US stocks surged on Thursday after government data showed that the economy had exited recession in the third quarter to post its strongest growth in two years.

The Dow Jones Industrial Average chalked up 199.89 points (2.05 percent) to 9962.58, marking its largest single-session jump since mid-July.

The tech-heavy Nasdaq rose 37.94 points (1.84 percent) to 2097.55 and the broad-market Standard & Poor's 500 index added 23.48 points (2.25 percent) to 1066.11.

The government announced before the market open that the US economy, following a year of contraction, grew 3.5 percent in the third quarter, beating the 3.2 percent expected by analysts.

It was also the strongest expansion since the 2007 third quarter, when a home mortgage crisis triggered a global financial crisis that hammered the world economy.

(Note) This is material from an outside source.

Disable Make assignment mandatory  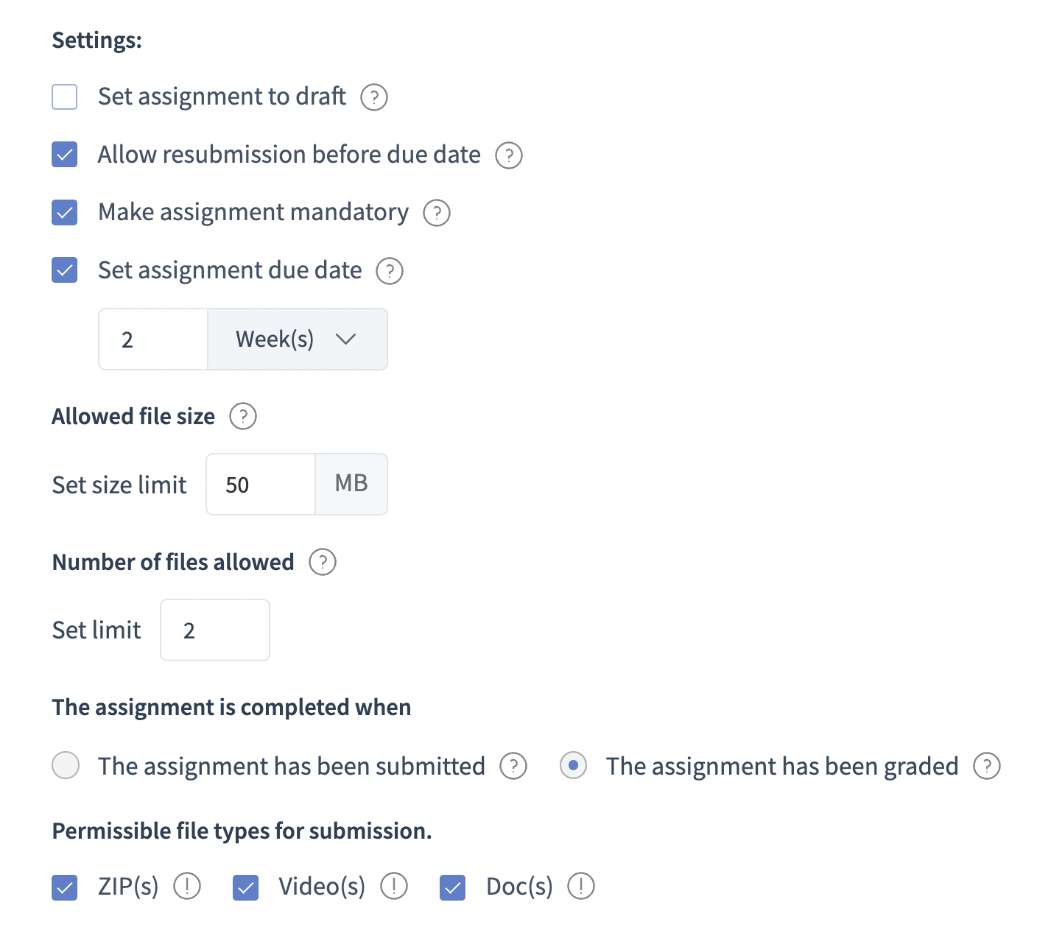(x=64, y=213)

The larger-than-expected increase in third-quarter growth ignited Wall Street buying from the opening bell and "is soothing some economic recovery fears that have crept back on the Street recently," analysts at Charles Schwab & Co. said in a report.

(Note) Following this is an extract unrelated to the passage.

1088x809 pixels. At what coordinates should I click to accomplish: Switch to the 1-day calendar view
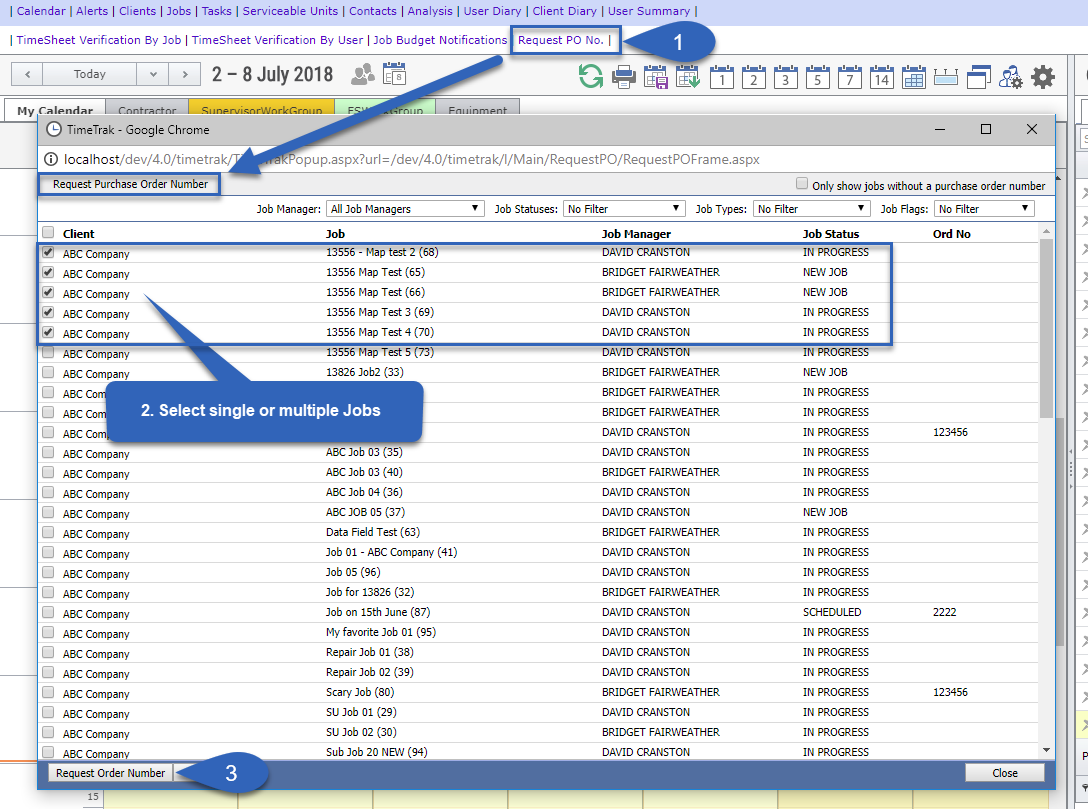(722, 76)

A separate report showing a drop in continuing claims for unemployment benefits added to the positive economic news, helping to reassure investors who had become skeptical of recovery in recent sessions, the analysts said.

The Labor Department's figures showed the number of seasonally adjusted insured unemployment during the week ending October 17 was 5.797 million, a decrease of 148 000 from the preceding week's revised level of 5.945 million.

Stocks had tumbled to their worst loss this month on Wednesday amid concerns over the pace of economic recovery following an unexpected decline in new home sales and dampening consumer sentiment.

Among the top gainers was aluminum producer Alcoa, jumping 7.96 percent to 12.88 dollars.

Energy stocks were buoyed by a rebound in oil prices. Oil giant ExxonMobil rose 0.16 percent to 73.96 dollars after reporting its third-quarter profit plunged 68 percent to 4.73 billion dollars. The result was below market expectations.

Procter & Gamble rose 4.04 percent to 59.54 dollars after the consumer products company posted third-quarter earnings of 3.31 billion dollars, slightly lower than the 3.35 billion dollars a year earlier.

Troubled telecommunications equipment maker Motorola rose 9.80 percent to 8.74 dollars following a quarterly profit of 12 million dollars compared with a loss of 397 million dollars in the same period a year ago.

The bond market declined. The yield on the 10-year US Treasury bond rose to 3.501 percent from 3.411 percent on Wednesday and that on the 30-year bond climbed to 4.345 percent from 4.243 percent. Bond yields and prices move in opposite directions.